Action item → Begin with the line that holds "Where should I click to: Open" and retype through the last line of the listing below, exactly; pictures are not part of the copy.

▬▬▬▬▬▬

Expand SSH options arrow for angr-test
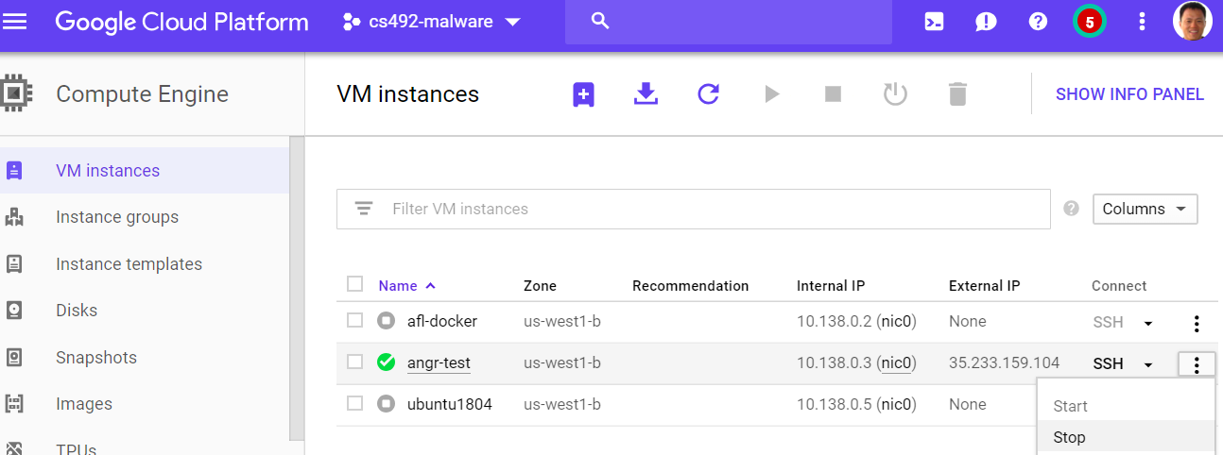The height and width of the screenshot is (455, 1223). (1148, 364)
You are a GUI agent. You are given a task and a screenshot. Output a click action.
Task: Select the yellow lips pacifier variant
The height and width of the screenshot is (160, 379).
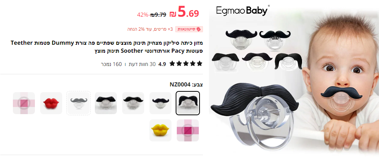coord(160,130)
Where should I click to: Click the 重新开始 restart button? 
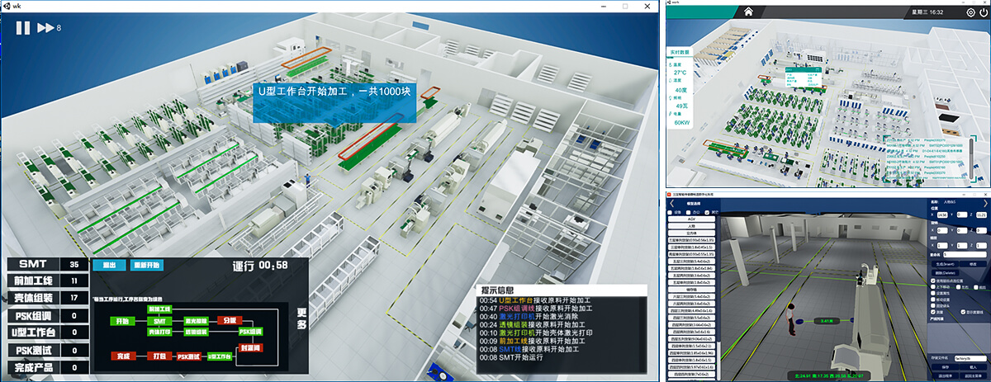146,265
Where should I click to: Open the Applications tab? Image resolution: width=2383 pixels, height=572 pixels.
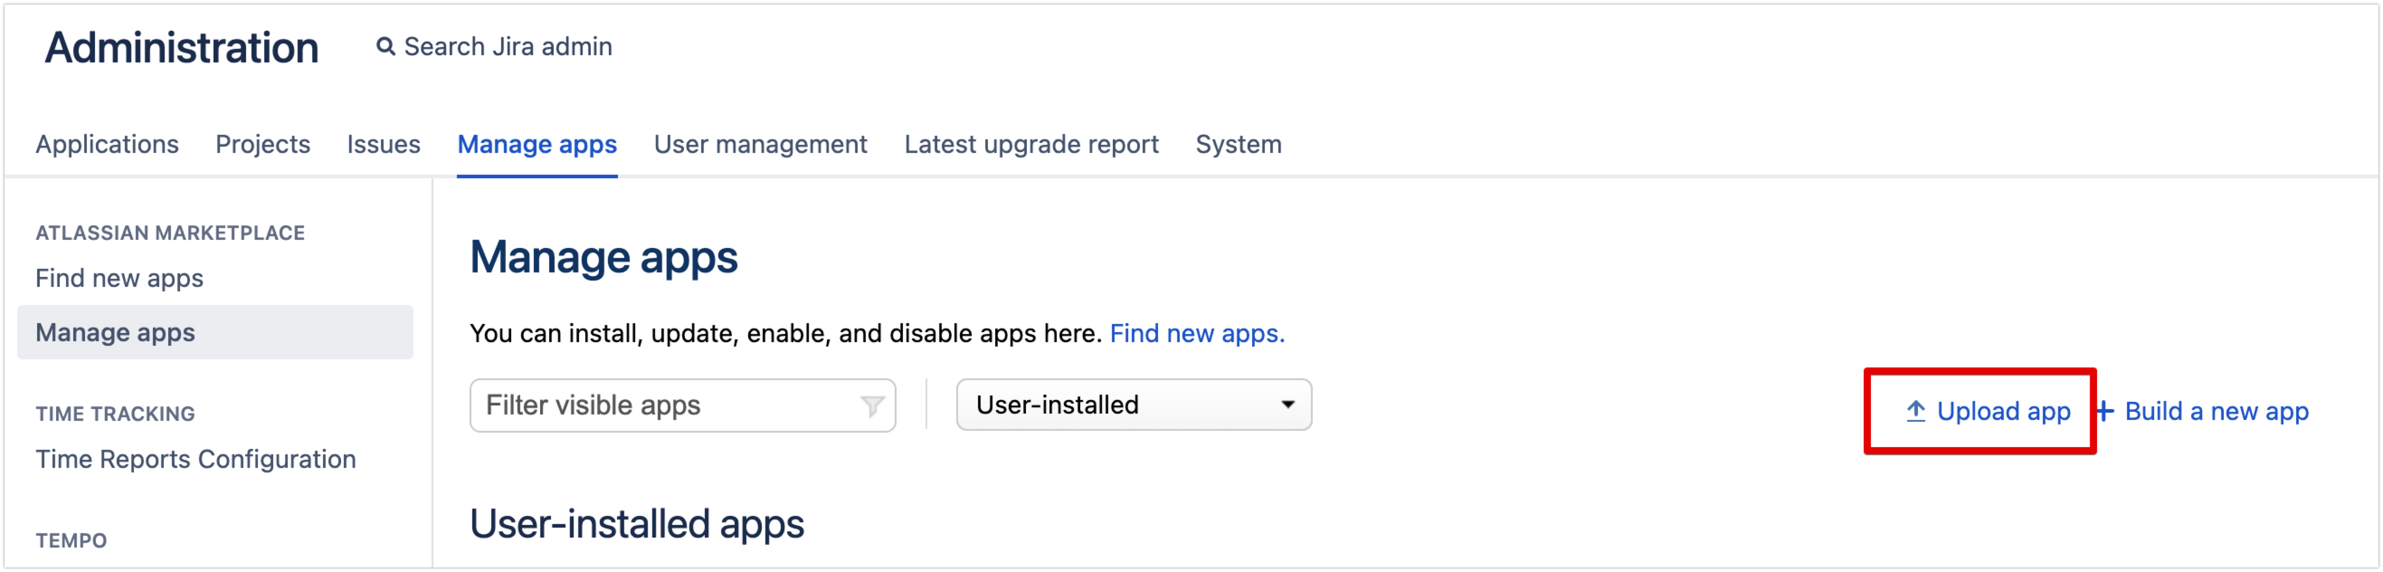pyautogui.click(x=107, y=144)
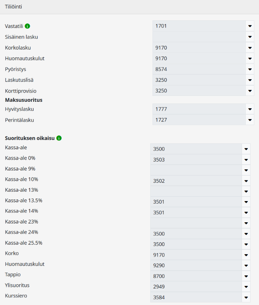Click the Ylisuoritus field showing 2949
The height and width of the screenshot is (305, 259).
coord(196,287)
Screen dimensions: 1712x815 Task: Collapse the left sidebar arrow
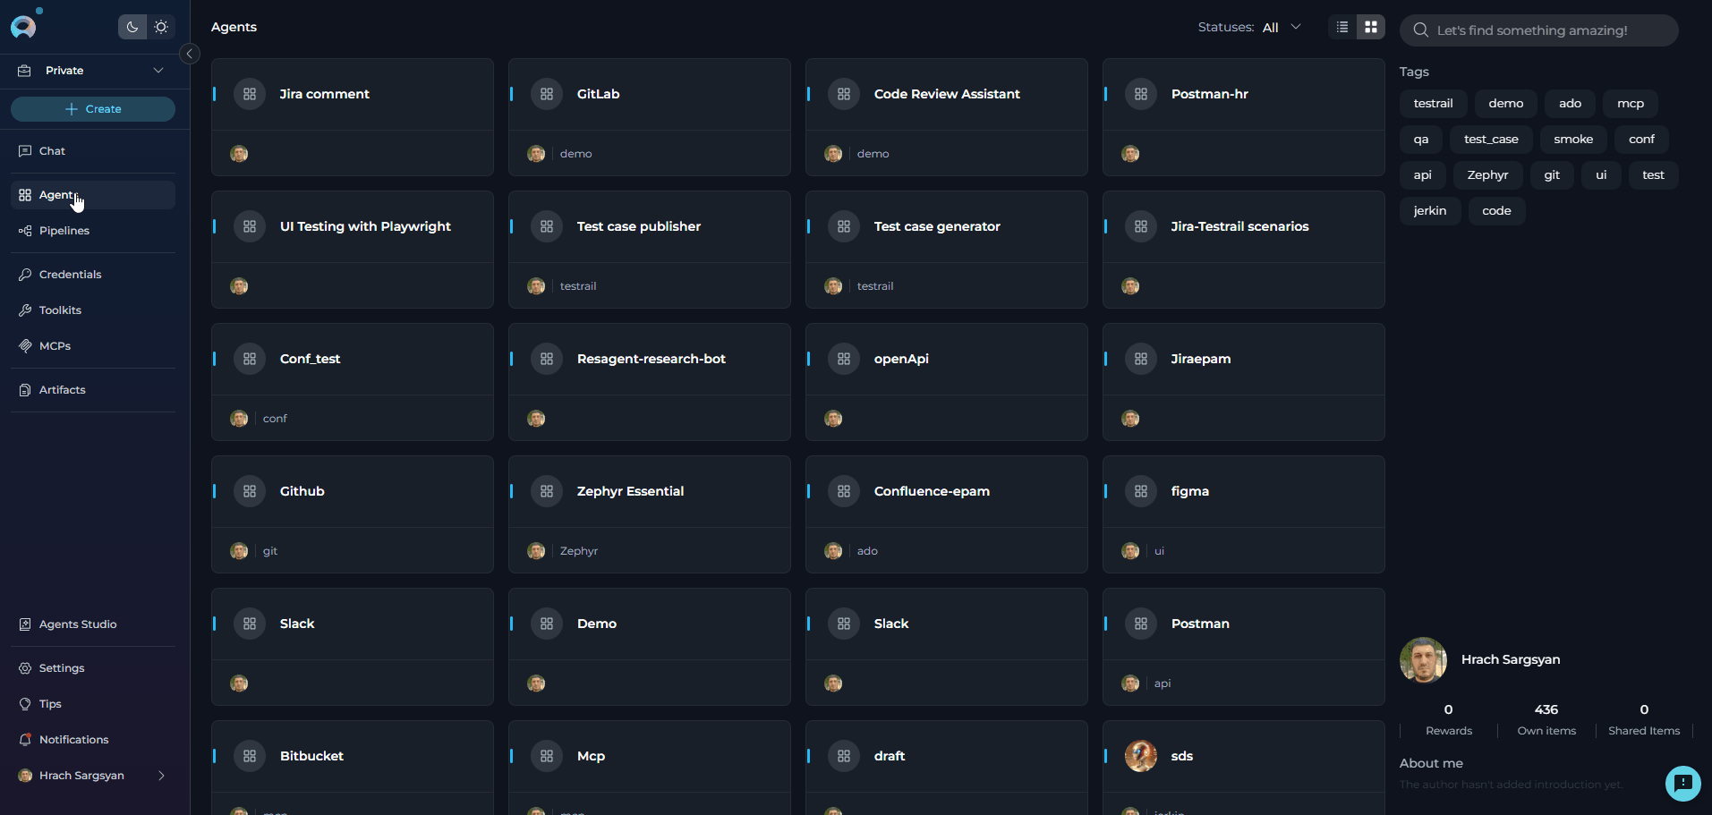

▬▬▬▬▬▬

Task output →
Where should I click to: Open the Applications tab? Image resolution: width=2383 pixels, height=572 pixels.
pyautogui.click(x=107, y=144)
Click the Ylisuoritus field showing 2949
The height and width of the screenshot is (305, 259).
coord(196,287)
Screen dimensions: 1712x815 Task: Collapse the left sidebar arrow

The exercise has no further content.